Una scrittura arguta ed incalzante, l’impagabile verve di una delle regine indiscusse del teatro italiano, un lirismo sognante che quasi ci immerge in un mondo metafisico dove il caos apparente diventa ordine, la capacità di far riflettere sulla vita, ecco gli ingredienti salienti di questa straordinaria commedia, scritta dalla stessa Franca Valeri, andata in scena al Teatro alle Vigne di Lodi.
Un’anziana contessa dal linguaggio forbito e dal passato movimentato, deliberatamente in bilico fra le proprie fantasie e una realtà che in parte rifiuta, giunge, accompagnata da una zelante segretaria ossessionata a sua volta dal bisogno assoluto di fare chiarezza, in un vecchio palazzo fatiscente dove la contessa pensa di aver vissuto. Alla coppia si aggiungono ben presto una stravagante pantalonaia assunta lì per lì come cameriera e un uomo di mezza età che vive all’interno del palazzo e asserisce di essere il figlio della nobildonna, il tutto alla presenza di una stufa in maiolica sempre spenta, simbolo del passato, che nel corso dello spettacolo nessuno mai riesce ad accendere.
Da questo canovaccio la pièce si dipana senza una trama particolare indagando il tema dei ricordi fra momenti lirici e battute comiche in un equilibrio perfetto. I personaggi interagiscono fra loro quasi sospesi in un mondo ovattato e aristocratico, che ha come motore immobile e centro gravitazionale la figura della contessa la quale rifugge con ostinazione e caparbietà i rapporti umani quasi le fossero di ostacolo a vivere liberamente l’esistenza. Il testo, intelligente e sottile, è colmo di aforismi indimenticabili e lapidari sull’essenza della vita e sull’opportunità di trattenerne i ricordi: un inno alla leggerezza velato di malinconia.

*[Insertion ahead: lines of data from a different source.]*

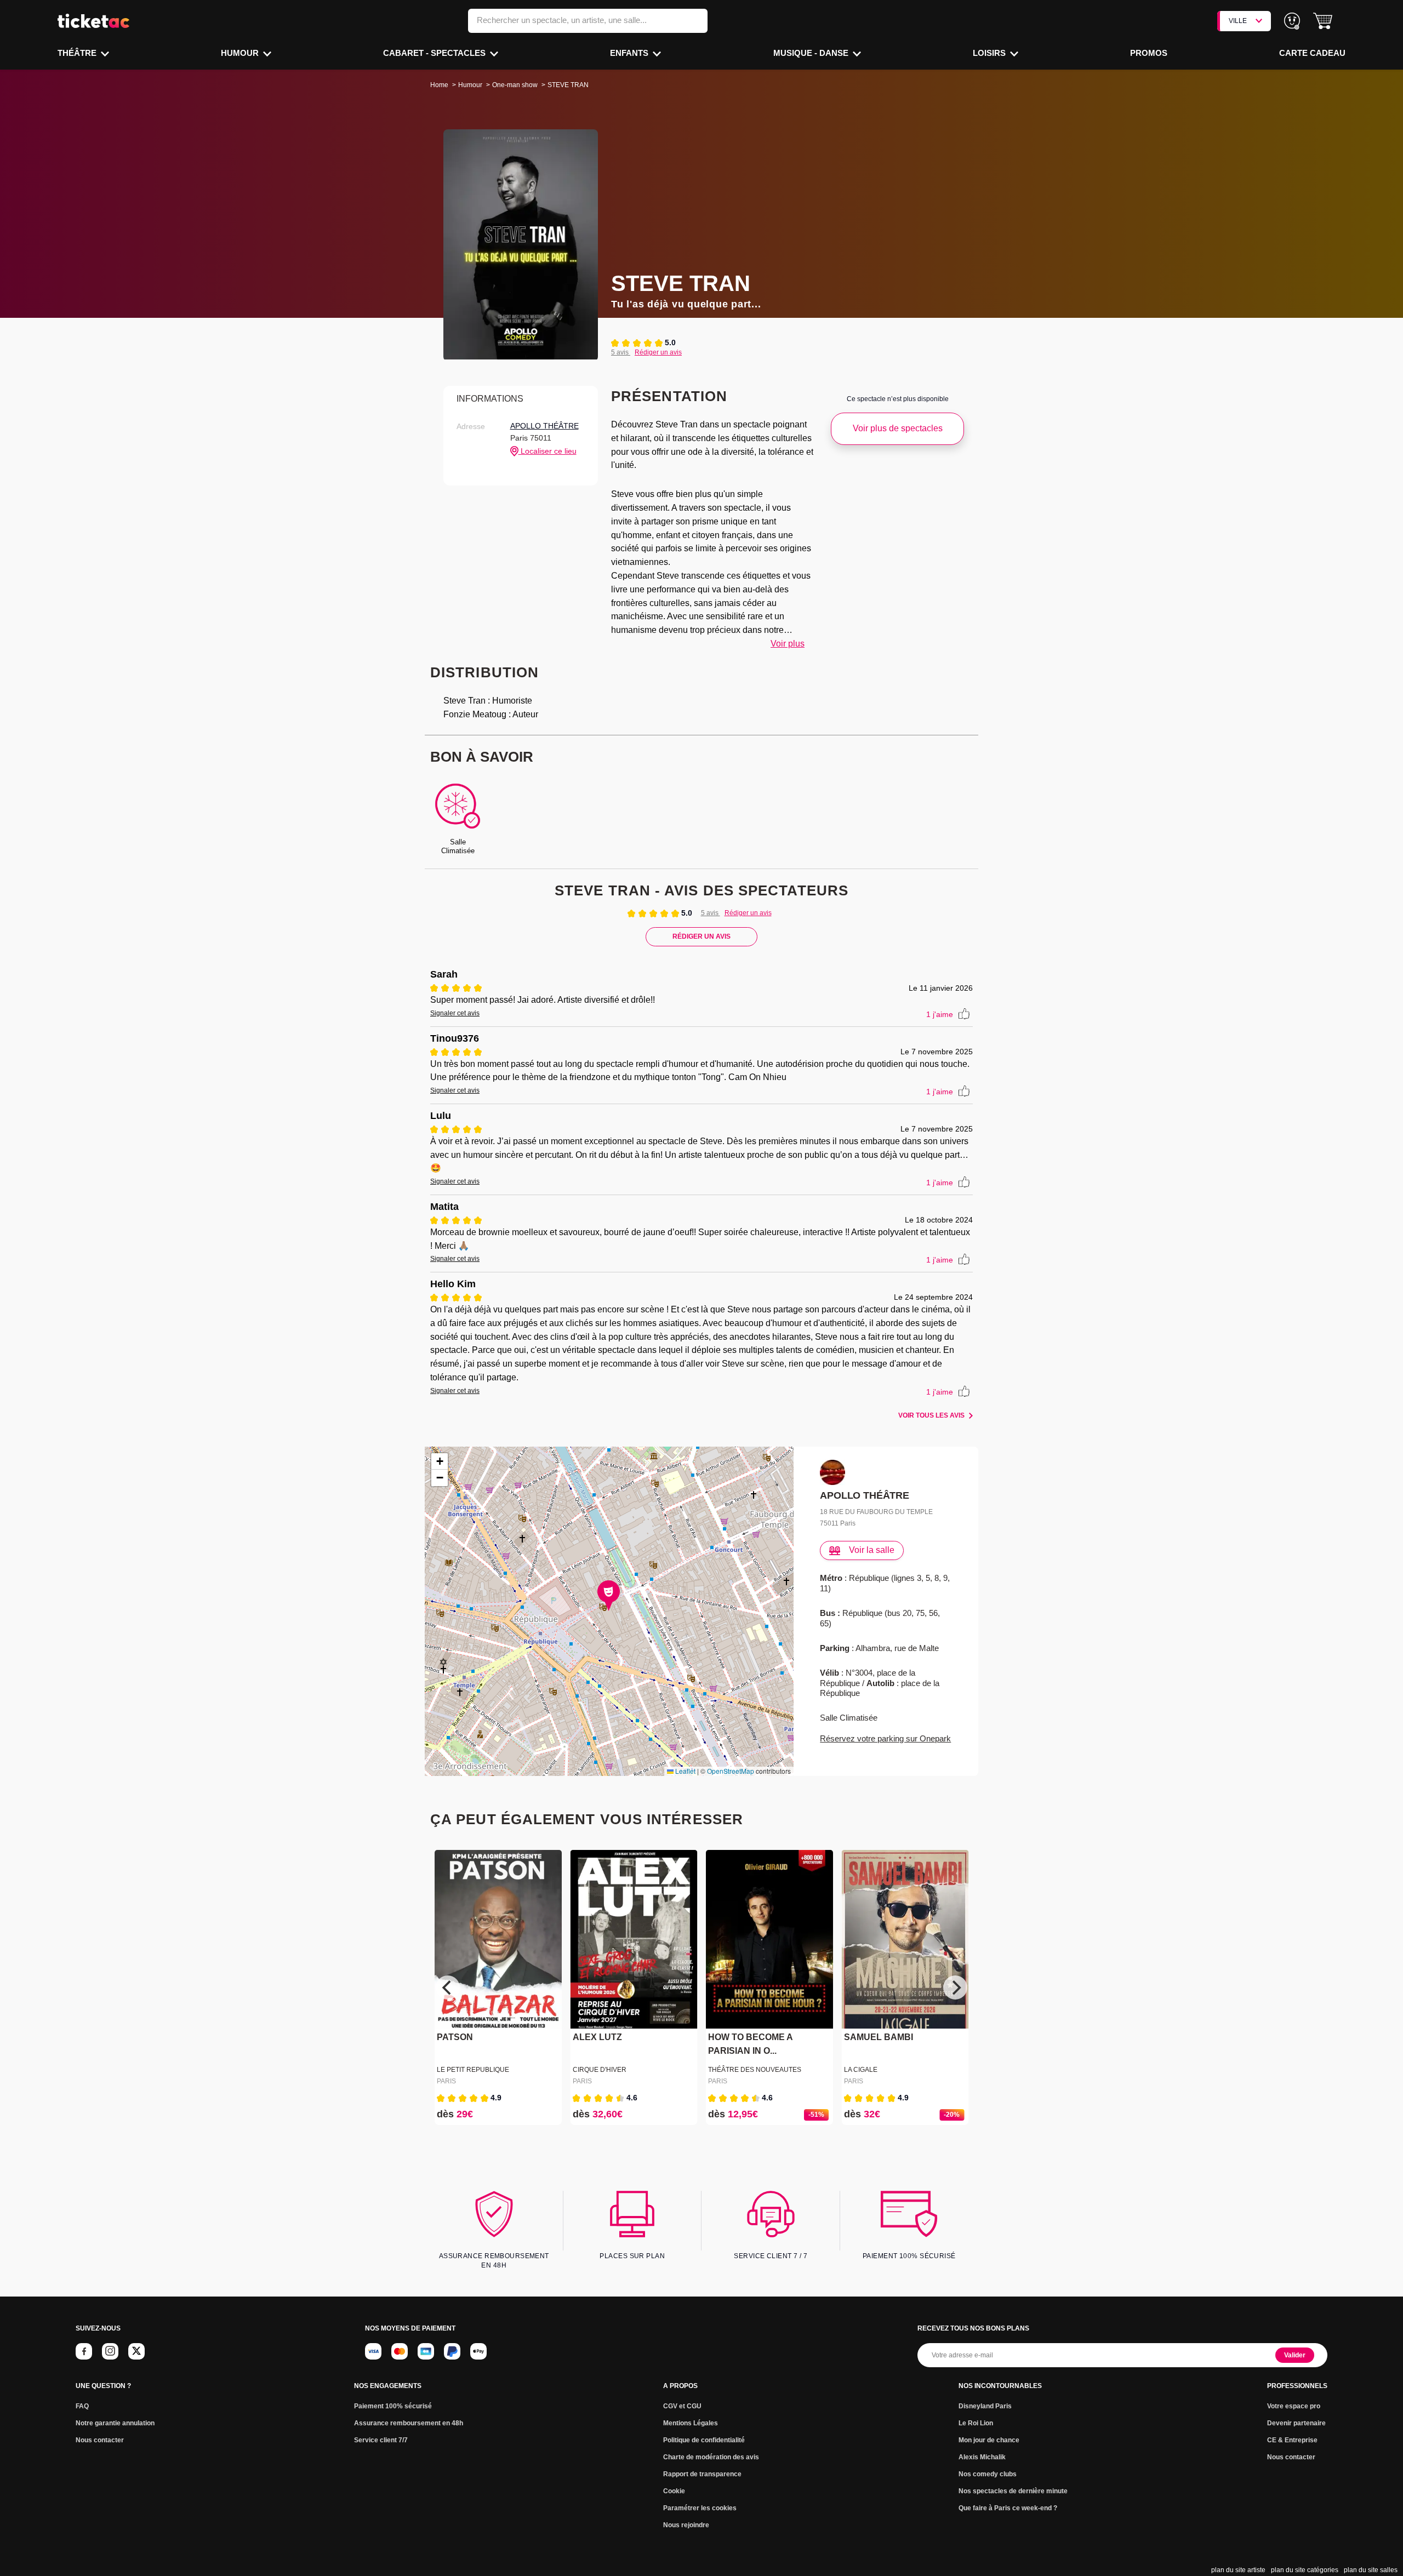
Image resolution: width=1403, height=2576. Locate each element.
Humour (241, 53)
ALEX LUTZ (597, 2037)
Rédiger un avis (658, 352)
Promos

Nei panni della protagonista una Franca Valeri in forma smagliante che incarna, con tutto lo spirito che da sempre la contraddistingue, la figura di una donna eccentrica, apparentemente cinica e superficiale, ma in realtà dal pensiero acuto e profondo. Con lei Urbano Barberini nelle vesti di figlio prima negato poi (forse) ritrovato, l’algida segretaria impersonata da Licia Maglietta e la cameriera un po’ sognatrice interpretata da Gabriella Franchini. Efficace la regia di Giuseppe Marini, molto belle le imponenti scene, che fanno ben rivivere il senso di gloriosa decadenza di certi palazzi aristocratici, di cui si è occupato Alessandro Chiti.